DIRECTION
Lay out the lines below as a Markdown table with a "No." column for the row number and a "Line" column for the line itself, skipping any blank lines. Omit the pictures from your answer.

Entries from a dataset
'''

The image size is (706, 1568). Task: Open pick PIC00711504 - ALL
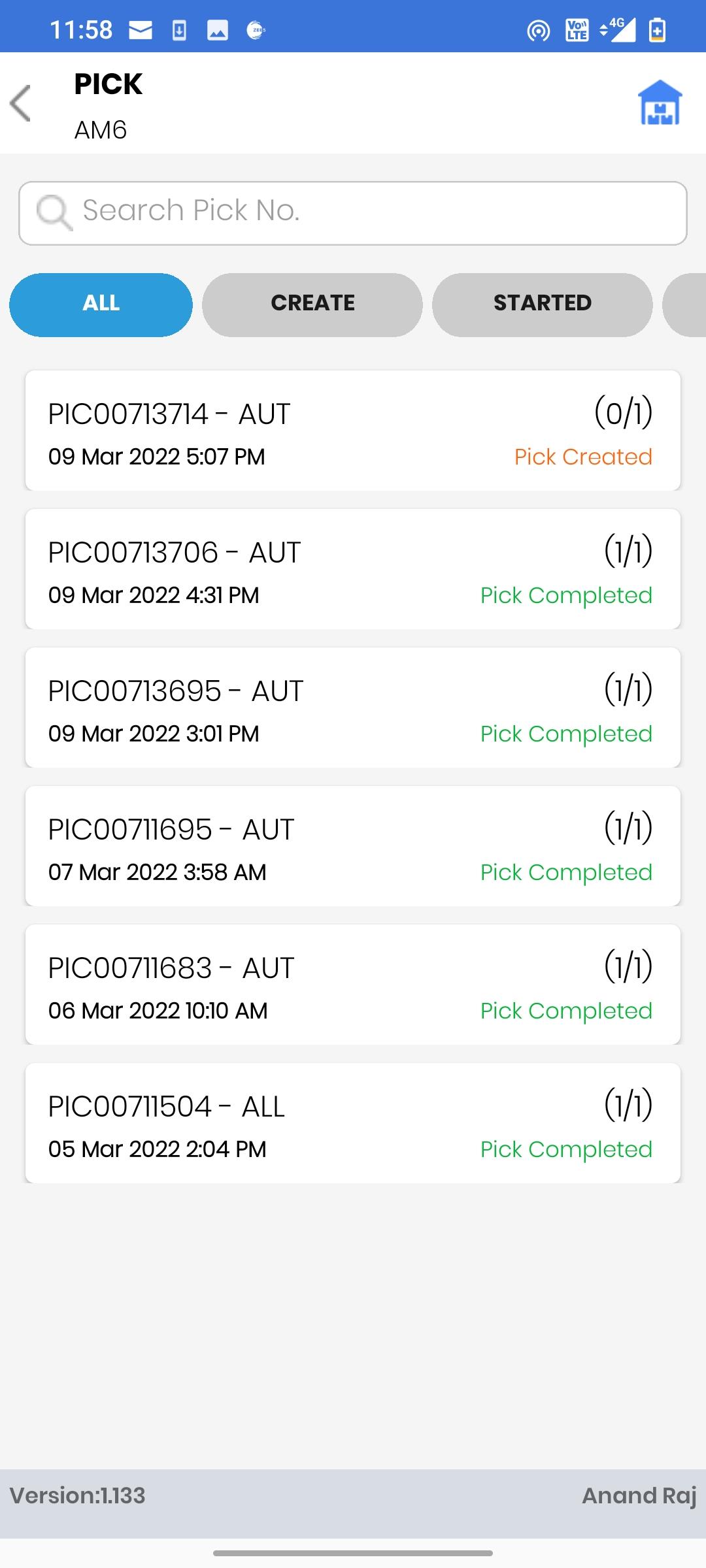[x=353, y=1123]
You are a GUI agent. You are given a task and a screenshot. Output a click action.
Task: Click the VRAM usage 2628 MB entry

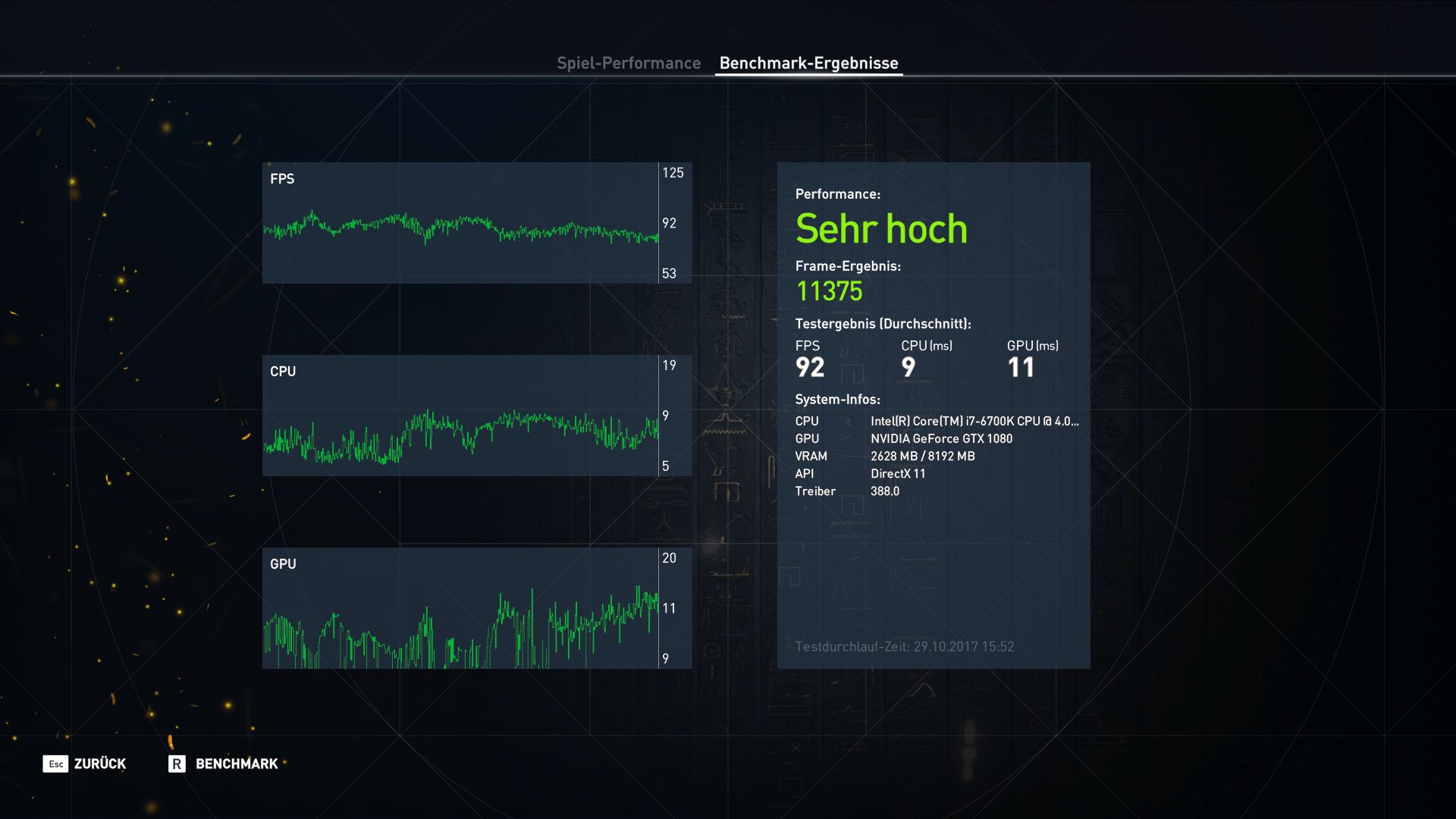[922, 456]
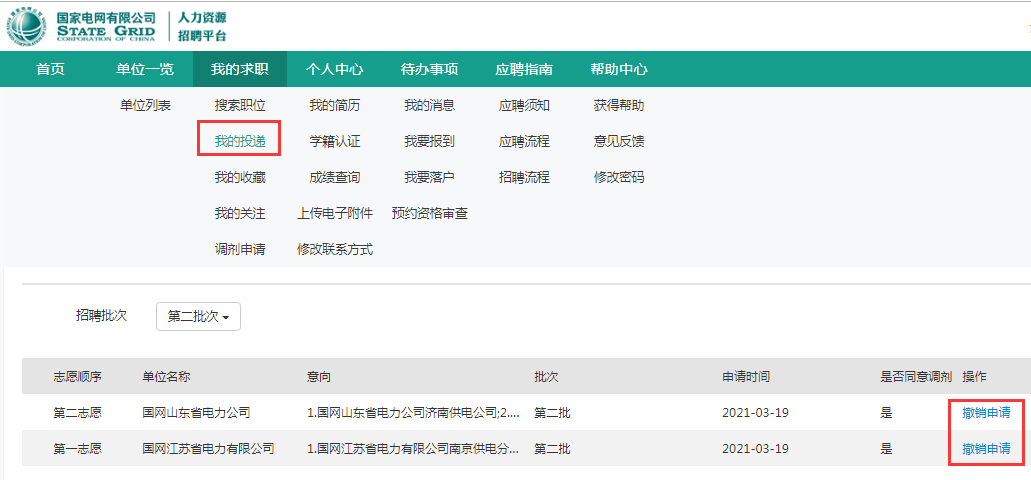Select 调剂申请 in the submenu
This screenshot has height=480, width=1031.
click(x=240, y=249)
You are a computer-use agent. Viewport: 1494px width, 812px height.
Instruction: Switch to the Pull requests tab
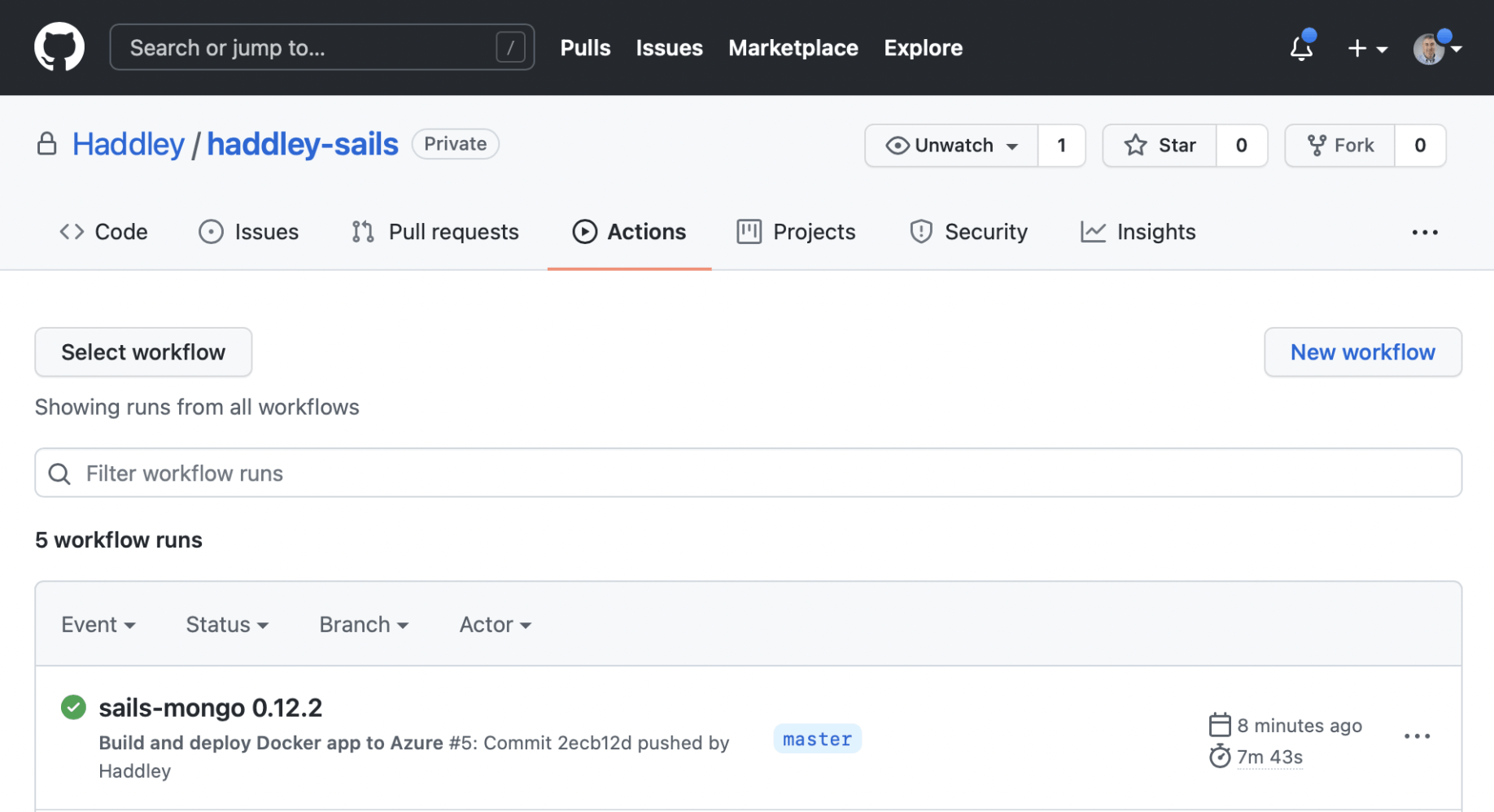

'''

CORRECT OUTPUT
| No. | Line |
|---|---|
| 1 | The image size is (706, 1568). Task: Open pick PIC00711504 - ALL |
| 2 | [x=353, y=1123] |
| 3 | You are a GUI agent. You are given a task and a screenshot. Output a click action. |
| 4 | Task: Click the VRAM usage 2628 MB entry |
| 5 | [922, 456] |
| 6 | Select 调剂申请 in the submenu |
| 7 | This screenshot has height=480, width=1031. |
| 8 | click(x=240, y=249) |
| 9 | You are a computer-use agent. Viewport: 1494px width, 812px height. |
| 10 | Instruction: Switch to the Pull requests tab |